The Ligand Binding Properties of XenU1 and NR1 Are Unaffected by Coexpression. In this study, we set out to determine whether such an association actually occurs. The cDNA clone we originally isolated, XenU1a, was 95% identical to the published clone, XenU1. X. laevis is pseudo-tetraploid from an ancient chromosome duplication event and therefore has nonallelic variants of many of its genes (Graf and Fischberg, 1986; Scavo et al., 1991; Bergwitz et al., 1998). It is likely that XenU1 and XenU1a represent such a nonallelic pair. Because either or both of these genes may represent functional X. laevis glutamate receptor subunits, we conducted experiments in parallel with XenU1 and XenU1a where possible. We first characterized the ligand binding properties of XenU1, XenU1a and rat NR1-1a, expressed in HEK 293-T cells both alone and in combination. It is common for heteromeric receptors to display binding profiles that are distinct from their constituent subunits expressed alone. We tested a number of ligands; where binding was observed, we characterized the ability of other ligands to displace it. The NMDA receptor glycine-site antagonist MDL 105,519 bound to membranes containing the NR1 subunit, but the coexpression of XenU1 or XenU1a had no effect on the level of binding, or the ability of kainate, glycine or MDL 105,519 itself to displace this binding. Similarly, kainate bound with high affinity to membranes containing the XenU1 subunit, but coexpression of NR1 had no detectable effect. Both the affinity of the receptor for kainate and the apparent affinities of the receptor for glutamate and MDL 105,519 remained unchanged. Binding profiles therefore gave no indication of an association between NR1 and XenU1.

XenU1/NR1 Heteromers Could Not Be Identified Electrophysiologically or Biochemically. Although changes to ligand binding properties would have demonstrated an association between XenU1 and NR1, the lack of changes does not rule out such an association. We therefore looked for currents in oocytes or HEK cells that could be identified as responses from XenU1/NR1 heteromers. Low-level expression of XenU1 in oocytes has been cited as the reason for the relatively small currents observed when NR1 is expressed (Soloviev and Barnard, 1997). Similarly, the absence of XenU1 in mammalian cell lines has been used to explain the failure of NR1 expression to produce currents (Soloviev and Barnard, 1997). If these explanations are correct, then over-expression of both subunits in oocytes should lead to significantly larger currents than those observed with NR1 expression alone, whereas their coexpression in mammalian cells should also produce functional receptors. No changes in current sizes were seen in oocytes, however, and no currents were observed in HEK293 cells expressing both subunits. We could therefore not identify any currents or changes to currents as a result of coexpressing XenU1 (or XenU1a) and NR1, as would be predicted if XenU1 were the "endogenous subunit".

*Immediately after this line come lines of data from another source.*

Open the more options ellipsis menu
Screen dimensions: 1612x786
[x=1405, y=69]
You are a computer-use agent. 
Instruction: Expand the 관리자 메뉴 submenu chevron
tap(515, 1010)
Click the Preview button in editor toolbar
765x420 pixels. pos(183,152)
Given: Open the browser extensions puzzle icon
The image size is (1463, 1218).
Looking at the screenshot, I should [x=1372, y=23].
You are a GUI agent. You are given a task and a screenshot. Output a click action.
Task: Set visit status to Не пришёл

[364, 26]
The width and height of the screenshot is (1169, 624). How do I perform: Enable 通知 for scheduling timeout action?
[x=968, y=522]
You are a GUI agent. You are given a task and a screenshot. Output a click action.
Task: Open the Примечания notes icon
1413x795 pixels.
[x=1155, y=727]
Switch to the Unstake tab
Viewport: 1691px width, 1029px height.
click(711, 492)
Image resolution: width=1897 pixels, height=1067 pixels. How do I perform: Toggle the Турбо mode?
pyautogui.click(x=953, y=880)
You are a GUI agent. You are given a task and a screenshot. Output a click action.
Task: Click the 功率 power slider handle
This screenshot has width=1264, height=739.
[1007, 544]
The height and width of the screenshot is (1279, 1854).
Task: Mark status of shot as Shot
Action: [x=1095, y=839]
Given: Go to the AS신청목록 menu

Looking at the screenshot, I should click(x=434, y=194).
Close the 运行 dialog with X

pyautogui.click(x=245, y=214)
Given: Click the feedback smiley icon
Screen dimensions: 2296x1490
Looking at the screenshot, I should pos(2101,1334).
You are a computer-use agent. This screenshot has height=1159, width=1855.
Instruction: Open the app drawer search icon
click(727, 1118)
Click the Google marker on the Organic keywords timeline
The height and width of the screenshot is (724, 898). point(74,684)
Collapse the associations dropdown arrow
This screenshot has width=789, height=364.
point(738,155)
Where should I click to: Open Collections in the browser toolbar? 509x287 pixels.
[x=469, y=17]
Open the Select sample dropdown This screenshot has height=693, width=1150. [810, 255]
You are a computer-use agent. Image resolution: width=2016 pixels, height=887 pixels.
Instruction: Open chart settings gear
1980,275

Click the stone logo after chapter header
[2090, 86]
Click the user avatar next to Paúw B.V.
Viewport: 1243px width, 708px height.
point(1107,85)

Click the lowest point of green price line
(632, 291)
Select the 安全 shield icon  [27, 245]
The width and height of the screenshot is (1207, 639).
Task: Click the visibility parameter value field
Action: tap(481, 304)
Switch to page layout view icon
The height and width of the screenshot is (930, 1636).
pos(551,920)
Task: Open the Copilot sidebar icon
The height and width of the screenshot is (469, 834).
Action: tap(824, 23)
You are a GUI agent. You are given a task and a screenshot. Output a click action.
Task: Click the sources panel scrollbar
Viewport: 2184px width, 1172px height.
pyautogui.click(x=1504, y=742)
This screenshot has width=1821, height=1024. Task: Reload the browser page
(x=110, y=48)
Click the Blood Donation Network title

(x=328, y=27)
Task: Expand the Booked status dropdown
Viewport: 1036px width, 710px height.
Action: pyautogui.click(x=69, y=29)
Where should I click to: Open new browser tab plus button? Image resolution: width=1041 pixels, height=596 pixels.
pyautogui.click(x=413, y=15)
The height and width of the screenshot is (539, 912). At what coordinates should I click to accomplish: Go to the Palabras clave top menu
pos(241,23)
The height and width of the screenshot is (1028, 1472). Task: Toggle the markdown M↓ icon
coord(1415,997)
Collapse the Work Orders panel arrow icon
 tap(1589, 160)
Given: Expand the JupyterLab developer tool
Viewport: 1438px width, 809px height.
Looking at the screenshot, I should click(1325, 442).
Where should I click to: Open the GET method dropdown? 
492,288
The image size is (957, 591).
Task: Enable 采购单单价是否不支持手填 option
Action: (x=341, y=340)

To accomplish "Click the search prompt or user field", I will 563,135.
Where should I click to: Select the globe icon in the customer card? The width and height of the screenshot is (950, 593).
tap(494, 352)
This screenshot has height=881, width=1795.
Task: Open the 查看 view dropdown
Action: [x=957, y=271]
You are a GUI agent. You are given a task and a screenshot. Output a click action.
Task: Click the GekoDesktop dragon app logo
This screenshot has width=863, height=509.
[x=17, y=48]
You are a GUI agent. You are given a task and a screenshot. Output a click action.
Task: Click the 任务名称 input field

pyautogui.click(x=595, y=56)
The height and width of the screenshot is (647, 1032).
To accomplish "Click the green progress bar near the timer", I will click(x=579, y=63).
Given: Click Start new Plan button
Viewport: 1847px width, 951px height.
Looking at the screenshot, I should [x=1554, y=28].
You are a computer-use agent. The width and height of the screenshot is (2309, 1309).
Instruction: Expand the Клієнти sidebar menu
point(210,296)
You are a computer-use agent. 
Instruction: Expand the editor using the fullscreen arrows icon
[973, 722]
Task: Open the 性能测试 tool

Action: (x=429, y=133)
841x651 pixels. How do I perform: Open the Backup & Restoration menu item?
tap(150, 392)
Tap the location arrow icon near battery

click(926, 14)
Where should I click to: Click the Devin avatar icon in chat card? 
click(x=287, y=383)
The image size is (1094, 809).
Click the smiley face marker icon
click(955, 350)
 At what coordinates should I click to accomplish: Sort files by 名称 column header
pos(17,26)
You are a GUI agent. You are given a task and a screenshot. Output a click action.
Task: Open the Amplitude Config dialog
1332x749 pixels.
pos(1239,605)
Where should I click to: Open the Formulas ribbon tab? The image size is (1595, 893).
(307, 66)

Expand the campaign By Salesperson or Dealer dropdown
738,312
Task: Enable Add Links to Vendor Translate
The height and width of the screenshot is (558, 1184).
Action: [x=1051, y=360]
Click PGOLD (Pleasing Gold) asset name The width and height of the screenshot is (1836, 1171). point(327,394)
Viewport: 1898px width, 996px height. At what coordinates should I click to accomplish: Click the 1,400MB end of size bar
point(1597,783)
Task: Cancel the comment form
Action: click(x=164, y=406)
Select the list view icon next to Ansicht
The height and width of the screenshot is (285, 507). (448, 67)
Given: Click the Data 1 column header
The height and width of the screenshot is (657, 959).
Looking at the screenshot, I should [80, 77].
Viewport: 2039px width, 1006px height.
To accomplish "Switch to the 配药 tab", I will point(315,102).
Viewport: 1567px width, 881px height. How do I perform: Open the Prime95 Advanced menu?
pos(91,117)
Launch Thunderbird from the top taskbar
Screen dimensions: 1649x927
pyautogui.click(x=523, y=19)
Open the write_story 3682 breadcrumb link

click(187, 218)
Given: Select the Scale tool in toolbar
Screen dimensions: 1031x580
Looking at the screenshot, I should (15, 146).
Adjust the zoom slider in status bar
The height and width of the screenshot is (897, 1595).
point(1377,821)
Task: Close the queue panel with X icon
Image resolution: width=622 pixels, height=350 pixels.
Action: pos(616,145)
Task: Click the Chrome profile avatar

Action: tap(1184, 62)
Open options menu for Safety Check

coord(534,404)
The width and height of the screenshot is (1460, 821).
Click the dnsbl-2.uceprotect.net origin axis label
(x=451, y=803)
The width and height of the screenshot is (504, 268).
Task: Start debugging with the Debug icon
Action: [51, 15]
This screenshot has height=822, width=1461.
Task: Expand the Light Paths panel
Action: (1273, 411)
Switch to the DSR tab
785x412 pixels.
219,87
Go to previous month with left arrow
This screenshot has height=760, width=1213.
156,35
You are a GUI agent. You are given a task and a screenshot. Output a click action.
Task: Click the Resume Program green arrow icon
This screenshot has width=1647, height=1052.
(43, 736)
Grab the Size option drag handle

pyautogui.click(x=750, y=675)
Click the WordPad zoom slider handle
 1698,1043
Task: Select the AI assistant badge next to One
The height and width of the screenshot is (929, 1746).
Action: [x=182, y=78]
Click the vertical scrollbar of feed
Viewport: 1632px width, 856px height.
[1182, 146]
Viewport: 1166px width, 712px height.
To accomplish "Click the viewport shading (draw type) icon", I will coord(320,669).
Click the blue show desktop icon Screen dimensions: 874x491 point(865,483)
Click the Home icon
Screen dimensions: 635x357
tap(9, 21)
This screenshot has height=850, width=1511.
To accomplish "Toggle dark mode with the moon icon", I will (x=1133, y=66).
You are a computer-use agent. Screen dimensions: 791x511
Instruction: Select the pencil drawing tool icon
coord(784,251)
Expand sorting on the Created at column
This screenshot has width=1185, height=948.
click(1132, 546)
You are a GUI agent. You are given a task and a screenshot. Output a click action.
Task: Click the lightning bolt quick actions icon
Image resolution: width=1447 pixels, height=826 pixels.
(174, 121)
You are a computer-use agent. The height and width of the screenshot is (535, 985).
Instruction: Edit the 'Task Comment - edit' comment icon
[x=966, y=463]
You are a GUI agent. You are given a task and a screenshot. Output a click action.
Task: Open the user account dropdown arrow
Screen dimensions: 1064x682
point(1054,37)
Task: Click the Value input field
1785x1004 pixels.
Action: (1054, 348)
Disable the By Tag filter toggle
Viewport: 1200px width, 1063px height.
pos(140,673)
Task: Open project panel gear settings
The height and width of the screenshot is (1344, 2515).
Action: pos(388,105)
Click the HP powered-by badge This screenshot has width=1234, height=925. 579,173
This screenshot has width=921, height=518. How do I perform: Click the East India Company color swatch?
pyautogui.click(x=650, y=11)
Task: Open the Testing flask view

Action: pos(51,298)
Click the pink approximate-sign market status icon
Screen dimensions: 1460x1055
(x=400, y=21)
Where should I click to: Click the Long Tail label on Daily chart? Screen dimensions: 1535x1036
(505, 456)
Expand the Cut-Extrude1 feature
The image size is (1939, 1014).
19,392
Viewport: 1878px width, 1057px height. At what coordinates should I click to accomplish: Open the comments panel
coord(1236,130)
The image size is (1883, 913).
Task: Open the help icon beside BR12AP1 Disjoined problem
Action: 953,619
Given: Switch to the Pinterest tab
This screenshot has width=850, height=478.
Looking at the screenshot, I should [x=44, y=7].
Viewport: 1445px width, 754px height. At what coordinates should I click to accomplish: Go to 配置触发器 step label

Homomeric Channels versus Endogenous Subunits. If XenU1 is not the endogenous subunit, then the initial question of the identity of NR1 "homomers" remains. The fact that XenU1 does not associate with NR1 does not necessarily rule out a role for an endogenous X. laevis subunit. XenNR1 is the only NMDA subunit identified so far, but it would not be expected to associate with NR1 because it has already been reported to form functional receptors with mammalian NR2 subunits. There is, however, probably a X. laevis counterpart to NR2. A portion of NMDA receptors in X. laevis has the unusual pharmacology of XenU1/XenNR1 heteromers, but the rest have a more traditional agonist profile (Soloviev et al., 1996). However, as we have shown with XenU1, if and when other X. laevis NMDA subunits are identified, their existence should not be taken as a demonstration of their role in the "homomeric" NR1 receptors.